What are the 2012 Marginal Tax Rates?

By D.A. Barber , last updated February 11, 2012

The marginal tax rate is, “the percentage of tax applied to your income for each tax bracket in which you qualify,” according to InvestingAnswers.

Fundamentally, your marginal tax rate is the percentage amount the IRS takes from the next dollar of your taxable income each time you exceed the defined income threshold of each tax bracket. This varies from your average tax rate, which is the total tax you pay as a percentage of your total earned income, because you're marginal rate is paid only on the highest segment of your income.

The federal tax brackets that set the marginal tax rates signify what the cutoff thresholds for your taxable income will be taxed at the next tax bracket level. The same marginal tax rates that applied in 2010 and 2011 have been extended to apply through the end of 2012 due to the Tax Relief Act of 2010. Before the 2010 Tax Relief Act was passed, the six tax rate brackets were actually poised to jump to 15, 28, 31, 36, and 39.6 percent. Instead, they remain at 10, 15, 25, 28, 33, or 35 percent. Those tax rates could automatically slip back in 2013 if new legislation is not again passed.

2012 Marginal Tax Rates

The marginal tax rate you’ll pay in April 2013 is the percentage you pay on your income as it moves into the one of the next six brackets of 10, 15, 25, 28, 33, and 35 percent. For example, if your taxable income falls into the third bracket of 25 percent, you’ll pay the 10 percent rate up to that threshold, then 15 percent on the next share, and the 25 percent rate on only the remaining portion. The result is that your marginal rate would be 25 percent, though you are not really paying that percentage on all your total income.

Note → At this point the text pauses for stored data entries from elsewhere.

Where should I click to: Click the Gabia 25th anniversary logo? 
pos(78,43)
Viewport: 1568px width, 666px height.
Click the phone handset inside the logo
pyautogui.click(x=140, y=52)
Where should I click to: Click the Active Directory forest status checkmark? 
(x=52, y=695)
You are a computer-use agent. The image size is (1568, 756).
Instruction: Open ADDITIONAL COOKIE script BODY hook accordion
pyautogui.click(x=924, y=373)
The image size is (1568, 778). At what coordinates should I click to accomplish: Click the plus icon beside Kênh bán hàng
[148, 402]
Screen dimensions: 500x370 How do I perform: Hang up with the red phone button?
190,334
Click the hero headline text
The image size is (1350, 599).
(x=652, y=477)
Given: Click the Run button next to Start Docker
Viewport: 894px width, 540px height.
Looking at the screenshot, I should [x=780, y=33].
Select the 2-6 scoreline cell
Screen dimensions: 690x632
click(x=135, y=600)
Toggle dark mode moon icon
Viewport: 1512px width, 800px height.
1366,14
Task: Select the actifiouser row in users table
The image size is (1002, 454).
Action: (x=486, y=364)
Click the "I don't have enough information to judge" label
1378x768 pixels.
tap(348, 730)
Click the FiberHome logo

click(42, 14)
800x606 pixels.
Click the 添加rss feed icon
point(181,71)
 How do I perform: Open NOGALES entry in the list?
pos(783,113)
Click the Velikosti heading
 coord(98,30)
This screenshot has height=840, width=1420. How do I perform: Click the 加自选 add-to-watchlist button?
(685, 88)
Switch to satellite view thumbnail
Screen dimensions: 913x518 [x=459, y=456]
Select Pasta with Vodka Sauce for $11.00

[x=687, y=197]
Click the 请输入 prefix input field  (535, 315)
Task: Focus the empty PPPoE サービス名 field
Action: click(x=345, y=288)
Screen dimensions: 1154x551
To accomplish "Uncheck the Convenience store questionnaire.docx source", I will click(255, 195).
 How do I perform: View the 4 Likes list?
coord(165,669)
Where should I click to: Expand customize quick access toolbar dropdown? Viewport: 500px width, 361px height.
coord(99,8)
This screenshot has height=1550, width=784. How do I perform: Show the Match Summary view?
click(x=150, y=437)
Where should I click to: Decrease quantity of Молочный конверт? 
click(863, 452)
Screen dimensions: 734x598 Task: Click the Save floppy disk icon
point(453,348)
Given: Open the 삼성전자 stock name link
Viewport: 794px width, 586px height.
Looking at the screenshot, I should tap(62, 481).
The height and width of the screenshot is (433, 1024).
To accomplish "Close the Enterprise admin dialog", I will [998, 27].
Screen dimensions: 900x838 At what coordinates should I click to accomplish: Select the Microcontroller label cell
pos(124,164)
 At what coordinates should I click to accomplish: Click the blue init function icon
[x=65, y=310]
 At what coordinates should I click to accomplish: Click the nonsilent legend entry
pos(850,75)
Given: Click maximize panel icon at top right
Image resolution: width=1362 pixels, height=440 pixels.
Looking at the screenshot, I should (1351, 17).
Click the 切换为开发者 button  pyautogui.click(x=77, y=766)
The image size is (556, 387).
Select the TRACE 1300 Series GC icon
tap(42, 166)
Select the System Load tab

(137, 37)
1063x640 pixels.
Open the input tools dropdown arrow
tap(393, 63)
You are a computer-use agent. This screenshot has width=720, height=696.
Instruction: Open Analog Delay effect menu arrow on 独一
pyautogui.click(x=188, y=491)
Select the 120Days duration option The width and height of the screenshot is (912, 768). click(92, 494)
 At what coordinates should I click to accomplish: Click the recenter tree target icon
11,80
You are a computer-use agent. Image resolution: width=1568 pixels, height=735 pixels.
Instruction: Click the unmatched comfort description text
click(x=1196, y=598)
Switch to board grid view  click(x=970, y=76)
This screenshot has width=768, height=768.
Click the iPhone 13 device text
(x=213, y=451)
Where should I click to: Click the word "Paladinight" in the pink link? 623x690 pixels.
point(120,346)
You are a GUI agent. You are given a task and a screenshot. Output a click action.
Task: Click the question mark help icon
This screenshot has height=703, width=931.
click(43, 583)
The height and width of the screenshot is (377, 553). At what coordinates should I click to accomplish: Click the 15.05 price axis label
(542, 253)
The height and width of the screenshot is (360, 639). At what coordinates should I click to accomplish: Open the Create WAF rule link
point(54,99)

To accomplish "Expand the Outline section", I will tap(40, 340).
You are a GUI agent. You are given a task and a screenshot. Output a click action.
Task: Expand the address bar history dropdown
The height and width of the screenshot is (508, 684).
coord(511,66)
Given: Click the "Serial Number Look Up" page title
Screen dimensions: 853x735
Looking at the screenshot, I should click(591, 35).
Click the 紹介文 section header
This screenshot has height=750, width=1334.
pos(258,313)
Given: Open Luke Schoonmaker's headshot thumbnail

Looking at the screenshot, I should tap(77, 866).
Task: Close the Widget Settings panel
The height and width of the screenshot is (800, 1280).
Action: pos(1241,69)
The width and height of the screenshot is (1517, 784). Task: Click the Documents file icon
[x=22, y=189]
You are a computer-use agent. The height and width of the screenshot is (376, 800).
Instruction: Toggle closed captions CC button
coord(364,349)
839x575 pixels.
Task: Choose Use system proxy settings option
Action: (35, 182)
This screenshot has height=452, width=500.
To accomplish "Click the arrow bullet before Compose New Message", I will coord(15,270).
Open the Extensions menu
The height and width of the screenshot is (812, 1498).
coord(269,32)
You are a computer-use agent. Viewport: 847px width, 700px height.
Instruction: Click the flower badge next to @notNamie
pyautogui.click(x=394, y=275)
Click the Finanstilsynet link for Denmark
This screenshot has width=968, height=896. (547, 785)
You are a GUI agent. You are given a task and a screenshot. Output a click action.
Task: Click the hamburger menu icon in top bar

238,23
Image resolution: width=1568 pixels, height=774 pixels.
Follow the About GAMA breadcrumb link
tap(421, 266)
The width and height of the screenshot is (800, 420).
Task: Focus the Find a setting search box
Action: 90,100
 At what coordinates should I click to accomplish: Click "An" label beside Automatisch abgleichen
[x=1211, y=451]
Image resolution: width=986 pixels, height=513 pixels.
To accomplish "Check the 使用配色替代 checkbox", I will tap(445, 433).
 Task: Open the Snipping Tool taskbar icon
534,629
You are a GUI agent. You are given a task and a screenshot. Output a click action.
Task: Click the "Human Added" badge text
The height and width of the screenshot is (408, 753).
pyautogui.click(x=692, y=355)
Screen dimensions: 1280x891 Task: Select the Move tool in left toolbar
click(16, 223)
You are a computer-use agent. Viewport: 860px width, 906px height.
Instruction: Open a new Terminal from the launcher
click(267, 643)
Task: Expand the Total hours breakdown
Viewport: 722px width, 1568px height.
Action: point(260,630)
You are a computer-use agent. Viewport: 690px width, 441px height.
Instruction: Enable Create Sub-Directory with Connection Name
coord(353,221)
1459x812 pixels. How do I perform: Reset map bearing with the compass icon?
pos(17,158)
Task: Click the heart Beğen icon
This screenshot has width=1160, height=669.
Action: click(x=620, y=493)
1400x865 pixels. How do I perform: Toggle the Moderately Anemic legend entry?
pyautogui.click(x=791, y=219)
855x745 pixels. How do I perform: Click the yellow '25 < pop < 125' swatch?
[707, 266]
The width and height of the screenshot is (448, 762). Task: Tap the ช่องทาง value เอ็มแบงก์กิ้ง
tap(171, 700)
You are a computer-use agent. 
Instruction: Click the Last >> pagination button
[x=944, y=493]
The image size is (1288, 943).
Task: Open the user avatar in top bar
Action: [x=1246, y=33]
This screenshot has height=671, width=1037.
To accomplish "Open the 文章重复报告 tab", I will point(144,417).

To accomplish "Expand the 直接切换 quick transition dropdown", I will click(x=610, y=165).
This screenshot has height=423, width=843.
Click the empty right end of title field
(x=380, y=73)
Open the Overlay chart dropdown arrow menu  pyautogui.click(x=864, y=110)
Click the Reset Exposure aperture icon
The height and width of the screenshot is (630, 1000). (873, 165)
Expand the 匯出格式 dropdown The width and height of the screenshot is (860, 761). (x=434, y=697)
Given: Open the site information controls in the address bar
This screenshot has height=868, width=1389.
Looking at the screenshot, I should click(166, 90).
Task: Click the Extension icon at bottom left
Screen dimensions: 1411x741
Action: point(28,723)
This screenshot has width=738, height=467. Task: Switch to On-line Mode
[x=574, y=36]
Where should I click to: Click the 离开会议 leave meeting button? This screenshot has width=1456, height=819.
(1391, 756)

According to the Internal Revenue Code section 1(c), Tax Rate Schedule X, the six Federal Tax Brackets establishing the marginal tax rate for an individualfor 2012 work like this:

  • 10 percent on taxable income $0 to $8,700
  • 15 percent over $8,700 but not over $35,350: You pay $870 plus 15 percent on anything over $8,700
  • 25 percent over $35,350 but not over $85,650: You pay $4,867.50 plus 25 percent on anything over $35,350
  • 28 percent over $85,650 but not over $178,650: You pay $17,442.50 plus 28 percent on anything over $85,650
  • 33 percent over $178,650 but not over $388,350: You pay $43,482.50 plus 33 percent on anything over $178,650
  • 35 percent over $388,350: You pay $112,683.50 plus 35 percent on anything over $388,350

Using Marginal Tax Rates

These marginal tax rates differ for couples who file joint returns or separate returns, and “head of households.” You can use this tax rate schedule in numerous ways to plan how much tax you’ll pay on extra income you earn, and how much tax you will save by escalating your deductions. But keep in mind that marginal tax rates interrelate with other tax rates, such as Social Security and Medicare tax rates, as well as the alternative minimum tax.